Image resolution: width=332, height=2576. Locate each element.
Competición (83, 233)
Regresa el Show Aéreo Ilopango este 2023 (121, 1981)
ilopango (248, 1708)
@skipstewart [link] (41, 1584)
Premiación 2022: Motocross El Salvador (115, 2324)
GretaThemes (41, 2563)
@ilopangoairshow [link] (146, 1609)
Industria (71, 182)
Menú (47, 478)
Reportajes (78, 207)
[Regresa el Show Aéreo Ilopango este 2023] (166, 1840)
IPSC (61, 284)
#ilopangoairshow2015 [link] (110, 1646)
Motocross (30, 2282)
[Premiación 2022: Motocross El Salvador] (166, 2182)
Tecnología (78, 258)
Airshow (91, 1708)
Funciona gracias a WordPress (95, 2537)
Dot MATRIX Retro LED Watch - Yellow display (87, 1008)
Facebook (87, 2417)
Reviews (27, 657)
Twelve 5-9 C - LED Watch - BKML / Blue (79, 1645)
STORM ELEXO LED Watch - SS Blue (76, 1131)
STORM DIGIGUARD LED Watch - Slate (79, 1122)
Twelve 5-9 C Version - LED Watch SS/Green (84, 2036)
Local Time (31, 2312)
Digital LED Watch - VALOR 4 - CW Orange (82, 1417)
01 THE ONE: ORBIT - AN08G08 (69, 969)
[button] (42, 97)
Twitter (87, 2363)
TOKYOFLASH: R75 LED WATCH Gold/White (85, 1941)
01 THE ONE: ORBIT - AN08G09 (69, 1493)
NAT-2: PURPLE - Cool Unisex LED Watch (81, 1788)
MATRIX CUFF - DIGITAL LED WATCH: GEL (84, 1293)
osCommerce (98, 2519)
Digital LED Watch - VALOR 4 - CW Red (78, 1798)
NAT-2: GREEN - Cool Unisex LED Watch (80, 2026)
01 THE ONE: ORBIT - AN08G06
------------
• [Action item]:
Your answer must be an exact copy of every record.

• [Exercise solution]:
Image resolution: width=332, height=2576. Locate each element.
Competición (83, 233)
Regresa el Show Aéreo Ilopango este 2023 (121, 1981)
ilopango (248, 1708)
@skipstewart [link] (41, 1584)
Premiación 2022: Motocross El Salvador (115, 2324)
GretaThemes (41, 2563)
@ilopangoairshow [link] (146, 1609)
Industria (71, 182)
Menú (47, 478)
Reportajes (78, 207)
[Regresa el Show Aéreo Ilopango este 2023] (166, 1840)
IPSC (61, 284)
#ilopangoairshow2015 [link] (110, 1646)
Motocross (30, 2282)
[Premiación 2022: Motocross El Salvador] (166, 2182)
Tecnología (78, 258)
Airshow (91, 1708)
Funciona gracias a WordPress (95, 2537)
Dot MATRIX Retro LED Watch - Yellow display (87, 1008)
Facebook (87, 2417)
Reviews (27, 657)
Twelve 5-9 C - LED Watch - BKML / Blue (79, 1645)
STORM ELEXO LED Watch - SS Blue (76, 1131)
STORM DIGIGUARD LED Watch - Slate (79, 1122)
Twelve 5-9 C Version - LED Watch SS/Green (84, 2036)
Local Time (31, 2312)
Digital LED Watch - VALOR 4 - CW Orange (82, 1417)
01 THE ONE: ORBIT - AN08G08 (69, 969)
[button] (42, 97)
Twitter (87, 2363)
TOKYOFLASH: R75 LED WATCH Gold/White (85, 1941)
01 THE ONE: ORBIT - AN08G09 (69, 1493)
NAT-2: PURPLE - Cool Unisex LED Watch (81, 1788)
MATRIX CUFF - DIGITAL LED WATCH: GEL (84, 1293)
osCommerce (98, 2519)
Digital LED Watch - VALOR 4 - CW Red (78, 1798)
NAT-2: GREEN - Cool Unisex LED Watch (80, 2026)
01 THE ONE: ORBIT - AN08G06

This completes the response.